In some species of beetles, resistance to particular pesticides is a dominant trait. To measure selection on populations after exposure to pesticide, you first establish a population consisting of a mix of resistant and non-resistant individuals and let beetles interbreed freely until you have a very large population of many thousands of beetles. Your initial population meets all of the assumptions of Hardy-Weinberg equilibrium.
After some time, you start your experiment. Before exposing the population to pesticide, you are able to determine that the frequency of the resistance allele in the sample is 0.08.
a) You take a sample of 500 beetles from your large population of freely interbreeding beetles. How many of these beetles do you expect to be resistant to pesticide?
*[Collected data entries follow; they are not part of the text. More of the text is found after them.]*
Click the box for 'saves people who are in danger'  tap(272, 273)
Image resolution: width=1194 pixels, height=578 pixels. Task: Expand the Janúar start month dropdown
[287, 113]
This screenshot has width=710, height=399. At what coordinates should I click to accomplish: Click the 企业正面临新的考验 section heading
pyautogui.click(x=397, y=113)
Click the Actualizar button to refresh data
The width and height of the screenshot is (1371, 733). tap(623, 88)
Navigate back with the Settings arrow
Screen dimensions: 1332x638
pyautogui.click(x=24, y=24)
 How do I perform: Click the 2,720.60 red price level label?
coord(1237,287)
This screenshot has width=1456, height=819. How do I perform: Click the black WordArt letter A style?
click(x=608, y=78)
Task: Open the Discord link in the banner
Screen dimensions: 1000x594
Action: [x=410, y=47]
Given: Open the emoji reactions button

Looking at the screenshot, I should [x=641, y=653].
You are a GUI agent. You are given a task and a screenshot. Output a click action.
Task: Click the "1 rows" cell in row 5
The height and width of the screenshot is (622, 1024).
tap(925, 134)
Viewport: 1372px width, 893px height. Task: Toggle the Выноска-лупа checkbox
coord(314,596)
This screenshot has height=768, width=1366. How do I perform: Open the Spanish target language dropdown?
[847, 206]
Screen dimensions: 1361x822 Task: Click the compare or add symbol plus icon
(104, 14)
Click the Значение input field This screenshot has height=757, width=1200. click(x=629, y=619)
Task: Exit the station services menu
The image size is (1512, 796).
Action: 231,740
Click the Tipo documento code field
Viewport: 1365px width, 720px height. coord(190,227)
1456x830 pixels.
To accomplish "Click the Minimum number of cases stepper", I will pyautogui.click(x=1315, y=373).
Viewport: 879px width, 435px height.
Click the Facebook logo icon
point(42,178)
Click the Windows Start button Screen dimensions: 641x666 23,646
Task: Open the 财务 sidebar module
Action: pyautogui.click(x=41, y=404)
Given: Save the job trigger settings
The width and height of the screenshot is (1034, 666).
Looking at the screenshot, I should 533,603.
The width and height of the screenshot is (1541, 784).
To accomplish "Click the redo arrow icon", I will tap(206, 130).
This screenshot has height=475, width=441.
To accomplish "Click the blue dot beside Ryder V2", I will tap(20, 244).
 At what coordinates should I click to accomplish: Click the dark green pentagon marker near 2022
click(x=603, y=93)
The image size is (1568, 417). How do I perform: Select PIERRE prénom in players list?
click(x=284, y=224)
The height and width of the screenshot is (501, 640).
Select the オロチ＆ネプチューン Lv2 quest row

b) You apply pesticide to your original population. In the next generation (Generation 2), you take another sample. You find that the frequency of the resistant allele is 0.34. Based on the change in allele frequency between generations, what is the selection coefficient on pesticide resistance in this population?
c) You raise your beetles for one more generation (i.e., to Generation 3). Starting with your allele frequencies from Generation 2 and assuming that the selection coefficient on pesticide resistance remains the same as what you calculated in (b), what is mean fitness of the population in Generation 2?
d) What are your expected frequencies of the resistant and non-resistant alleles in Generation 3?